La « double réputation d'excellence et d'immobilisme » de l'Assistance publique – hôpitaux de Paris, Martin Hirsch la connaît bien.
À la tête du paquebot francilien de 40 établissements depuis novembre 2013, le directeur général raconte au fil de 270 pages sa gestion quotidienne des paradoxes du CHU, à commencer par la réforme de l'organisation du temps de travail. La mise en place des 35 heures à l'hôpital en 2003 a certes créé 4 000 emplois supplémentaires à l'AP-HP mais elle n'a pas pour autant rendu la situation satisfaisante dans les services, note Martin Hirsch. D'autant qu'à son arrivée à l'AP-HP dix ans plus tard, le patron de l'ARS Ile-de-France Claude Evin lui réclame en plaisantant à moitié 4 000… suppression d'emplois. « Me voilà confronté à une équation compliquée », écrit Martin Hirsch.
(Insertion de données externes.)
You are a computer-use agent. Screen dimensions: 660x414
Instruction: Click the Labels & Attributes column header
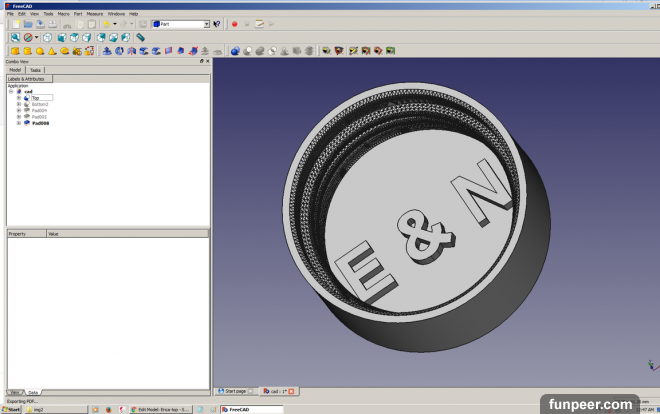[x=28, y=78]
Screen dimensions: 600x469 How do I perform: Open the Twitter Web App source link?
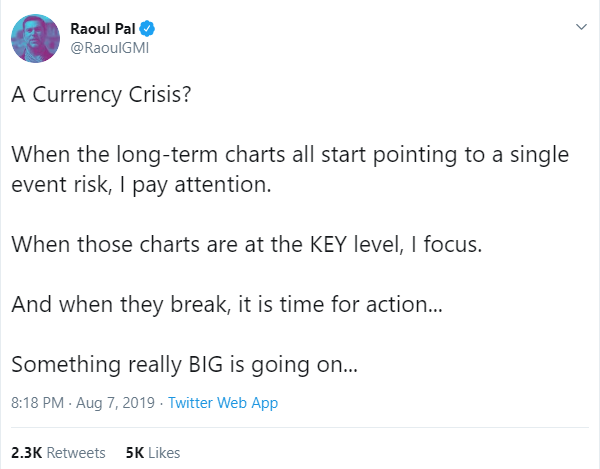223,403
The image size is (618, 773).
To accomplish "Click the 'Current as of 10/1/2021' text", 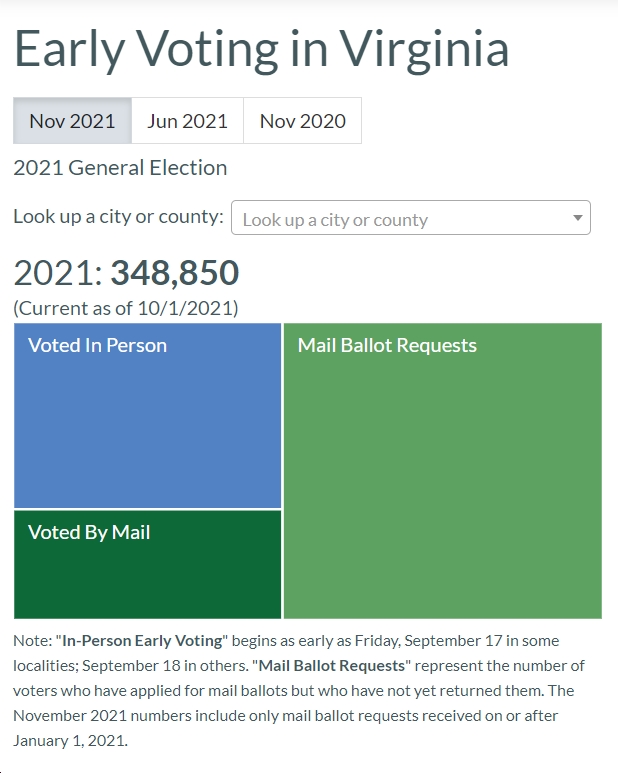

Faute de moyens supplémentaires, le directeur général décide de revenir sur les 35 heures et de mettre en place une nouvelle organisation du travail « plus économe » afin de diminuer de 165 millions d'euros par an les dépenses d'intérim et de remplacement. Sur plusieurs pages, chiffres à l'appui, Martin Hirsch tente de convaincre du bien-fondé d'une réforme impopulaire auprès des personnels et de leurs syndicats, qui organisent la riposte en 2015. 30 % des salariés de l'AP-HP se mettent en grève, « ce qui est énorme », admet Martin Hirsch. Mais il tient bon. Il en allait de la « survie » de l'AP-HP, écrit-il aujourd'hui.
Équation complexe
Martin Hirsch s'attarde aussi sur son cheval de bataille : les conflits d'intérêts. « Qu'un médecin d'un hôpital public doive dépendre dans ses déplacements des industriels dont il prescrit les produits n'est pas normal », écrit-il. L'employeur doit-il être le financeur ? Avec 5 000 médecins, Martin Hirsch évalue à 50 millions d'euros annuels une dépense nécessaire mais impensable pour l'AP-HP. Autre option : empêcher les médecins de recevoir des rémunérations des industriels. Envisageable mais au risque d'un « véritable tollé » et d'une « hémorragie de médecins » ! Face à cette nouvelle équation complexe, Martin Hirsch le reconnaît : « Il reste plusieurs pas à accomplir. »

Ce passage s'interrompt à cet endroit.